Prompt. In the records below, repeat word for word the lines starting at the one that has "This screenshot has width=1335, height=456." and ending after the one that has "tap(55, 439)".

Extracted entries.
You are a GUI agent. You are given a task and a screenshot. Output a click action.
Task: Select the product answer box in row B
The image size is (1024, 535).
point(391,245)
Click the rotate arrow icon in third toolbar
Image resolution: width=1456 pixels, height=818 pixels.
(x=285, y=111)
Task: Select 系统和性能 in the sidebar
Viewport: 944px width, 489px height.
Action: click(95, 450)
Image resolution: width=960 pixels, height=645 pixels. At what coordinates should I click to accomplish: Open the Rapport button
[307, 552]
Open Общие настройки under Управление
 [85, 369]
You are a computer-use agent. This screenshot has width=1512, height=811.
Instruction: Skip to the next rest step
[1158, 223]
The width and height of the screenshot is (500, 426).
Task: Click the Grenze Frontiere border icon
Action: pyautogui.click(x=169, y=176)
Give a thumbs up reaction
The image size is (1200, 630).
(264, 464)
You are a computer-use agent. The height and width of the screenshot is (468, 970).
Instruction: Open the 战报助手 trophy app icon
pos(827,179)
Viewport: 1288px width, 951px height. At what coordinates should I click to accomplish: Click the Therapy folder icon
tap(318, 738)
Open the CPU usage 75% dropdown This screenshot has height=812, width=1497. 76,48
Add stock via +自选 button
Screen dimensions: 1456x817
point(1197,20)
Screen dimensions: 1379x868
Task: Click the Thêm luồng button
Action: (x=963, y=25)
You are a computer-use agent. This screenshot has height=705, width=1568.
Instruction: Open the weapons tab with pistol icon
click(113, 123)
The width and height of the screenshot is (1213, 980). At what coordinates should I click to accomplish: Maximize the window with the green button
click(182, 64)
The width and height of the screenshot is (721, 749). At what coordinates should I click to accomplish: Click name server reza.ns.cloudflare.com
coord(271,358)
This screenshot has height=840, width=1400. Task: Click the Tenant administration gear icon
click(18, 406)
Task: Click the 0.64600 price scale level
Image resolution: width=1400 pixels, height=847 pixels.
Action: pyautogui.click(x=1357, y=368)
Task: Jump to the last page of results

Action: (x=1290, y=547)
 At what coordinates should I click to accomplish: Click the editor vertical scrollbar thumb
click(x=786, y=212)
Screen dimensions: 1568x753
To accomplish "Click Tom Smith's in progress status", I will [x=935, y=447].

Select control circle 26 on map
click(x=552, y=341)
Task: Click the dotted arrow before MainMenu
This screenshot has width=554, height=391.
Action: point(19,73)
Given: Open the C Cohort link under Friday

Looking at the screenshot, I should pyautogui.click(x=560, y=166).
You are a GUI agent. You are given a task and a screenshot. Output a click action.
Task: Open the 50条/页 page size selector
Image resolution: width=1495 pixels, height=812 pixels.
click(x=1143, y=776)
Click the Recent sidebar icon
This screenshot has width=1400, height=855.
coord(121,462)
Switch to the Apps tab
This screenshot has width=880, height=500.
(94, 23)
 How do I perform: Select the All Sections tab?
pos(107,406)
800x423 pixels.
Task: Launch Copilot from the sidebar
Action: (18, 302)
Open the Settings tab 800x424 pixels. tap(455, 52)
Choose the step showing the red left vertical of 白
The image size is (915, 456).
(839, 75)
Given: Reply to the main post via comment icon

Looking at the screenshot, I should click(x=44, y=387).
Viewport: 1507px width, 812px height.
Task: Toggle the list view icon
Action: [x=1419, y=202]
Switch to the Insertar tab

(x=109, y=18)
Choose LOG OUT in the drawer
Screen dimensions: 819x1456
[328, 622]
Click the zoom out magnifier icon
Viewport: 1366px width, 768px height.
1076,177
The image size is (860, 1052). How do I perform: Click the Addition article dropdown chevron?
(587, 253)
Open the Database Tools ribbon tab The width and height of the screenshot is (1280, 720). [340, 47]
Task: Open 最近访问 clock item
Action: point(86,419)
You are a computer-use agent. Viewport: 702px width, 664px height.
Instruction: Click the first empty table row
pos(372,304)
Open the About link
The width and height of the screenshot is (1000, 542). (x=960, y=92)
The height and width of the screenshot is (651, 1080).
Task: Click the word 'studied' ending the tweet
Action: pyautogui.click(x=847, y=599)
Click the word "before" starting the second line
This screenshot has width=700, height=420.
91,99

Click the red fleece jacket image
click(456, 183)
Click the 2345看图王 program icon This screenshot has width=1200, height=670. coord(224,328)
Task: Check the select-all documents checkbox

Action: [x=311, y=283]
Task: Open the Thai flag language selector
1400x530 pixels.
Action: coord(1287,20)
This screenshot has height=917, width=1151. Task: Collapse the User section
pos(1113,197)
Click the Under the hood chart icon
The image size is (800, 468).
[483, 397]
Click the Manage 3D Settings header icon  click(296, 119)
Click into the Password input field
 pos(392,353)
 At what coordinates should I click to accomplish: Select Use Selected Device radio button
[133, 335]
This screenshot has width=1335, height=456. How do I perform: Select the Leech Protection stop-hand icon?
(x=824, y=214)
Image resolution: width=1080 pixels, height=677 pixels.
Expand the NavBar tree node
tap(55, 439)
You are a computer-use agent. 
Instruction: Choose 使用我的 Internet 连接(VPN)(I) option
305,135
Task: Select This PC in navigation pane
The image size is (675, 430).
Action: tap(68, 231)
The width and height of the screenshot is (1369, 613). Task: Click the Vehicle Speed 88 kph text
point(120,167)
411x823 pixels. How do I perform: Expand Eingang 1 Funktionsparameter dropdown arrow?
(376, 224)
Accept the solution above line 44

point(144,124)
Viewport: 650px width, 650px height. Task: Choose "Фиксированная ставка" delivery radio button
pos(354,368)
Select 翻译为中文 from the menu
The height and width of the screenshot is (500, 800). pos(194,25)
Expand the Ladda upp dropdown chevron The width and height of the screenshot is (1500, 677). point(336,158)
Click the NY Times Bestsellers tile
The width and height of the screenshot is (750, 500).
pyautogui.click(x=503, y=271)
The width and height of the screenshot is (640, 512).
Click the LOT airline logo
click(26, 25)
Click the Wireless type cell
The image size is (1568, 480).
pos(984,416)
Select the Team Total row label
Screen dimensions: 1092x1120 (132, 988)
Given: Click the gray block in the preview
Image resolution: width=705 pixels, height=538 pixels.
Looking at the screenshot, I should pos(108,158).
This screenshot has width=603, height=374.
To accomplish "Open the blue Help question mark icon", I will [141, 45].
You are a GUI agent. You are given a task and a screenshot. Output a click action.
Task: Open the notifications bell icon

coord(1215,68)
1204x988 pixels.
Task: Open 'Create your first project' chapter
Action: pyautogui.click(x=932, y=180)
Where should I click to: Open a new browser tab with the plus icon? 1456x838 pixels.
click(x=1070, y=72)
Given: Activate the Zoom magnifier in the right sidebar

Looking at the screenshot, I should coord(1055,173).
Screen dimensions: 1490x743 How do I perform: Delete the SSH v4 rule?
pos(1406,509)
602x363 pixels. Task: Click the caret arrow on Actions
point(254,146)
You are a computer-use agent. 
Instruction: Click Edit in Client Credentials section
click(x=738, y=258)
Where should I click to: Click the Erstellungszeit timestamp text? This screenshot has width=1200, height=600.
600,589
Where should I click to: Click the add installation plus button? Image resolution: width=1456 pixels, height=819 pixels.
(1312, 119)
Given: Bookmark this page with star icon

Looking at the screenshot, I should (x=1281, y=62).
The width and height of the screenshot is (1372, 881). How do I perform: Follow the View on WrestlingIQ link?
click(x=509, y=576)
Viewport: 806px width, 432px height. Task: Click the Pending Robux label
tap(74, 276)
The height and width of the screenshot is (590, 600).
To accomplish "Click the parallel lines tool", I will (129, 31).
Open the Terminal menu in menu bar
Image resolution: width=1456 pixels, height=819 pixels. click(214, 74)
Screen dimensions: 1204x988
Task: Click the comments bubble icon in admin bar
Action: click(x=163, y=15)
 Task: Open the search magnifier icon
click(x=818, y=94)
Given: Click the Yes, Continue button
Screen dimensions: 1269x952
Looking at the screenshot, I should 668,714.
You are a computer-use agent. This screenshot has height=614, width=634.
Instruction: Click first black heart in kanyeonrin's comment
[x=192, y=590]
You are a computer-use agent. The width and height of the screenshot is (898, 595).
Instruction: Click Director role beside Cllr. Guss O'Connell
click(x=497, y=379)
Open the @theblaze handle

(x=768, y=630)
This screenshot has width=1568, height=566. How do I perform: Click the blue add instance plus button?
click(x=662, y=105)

Expected answer.
This screenshot has width=1335, height=456. How do I perform: Select the Leech Protection stop-hand icon?
(x=824, y=214)
Image resolution: width=1080 pixels, height=677 pixels.
Expand the NavBar tree node
tap(55, 439)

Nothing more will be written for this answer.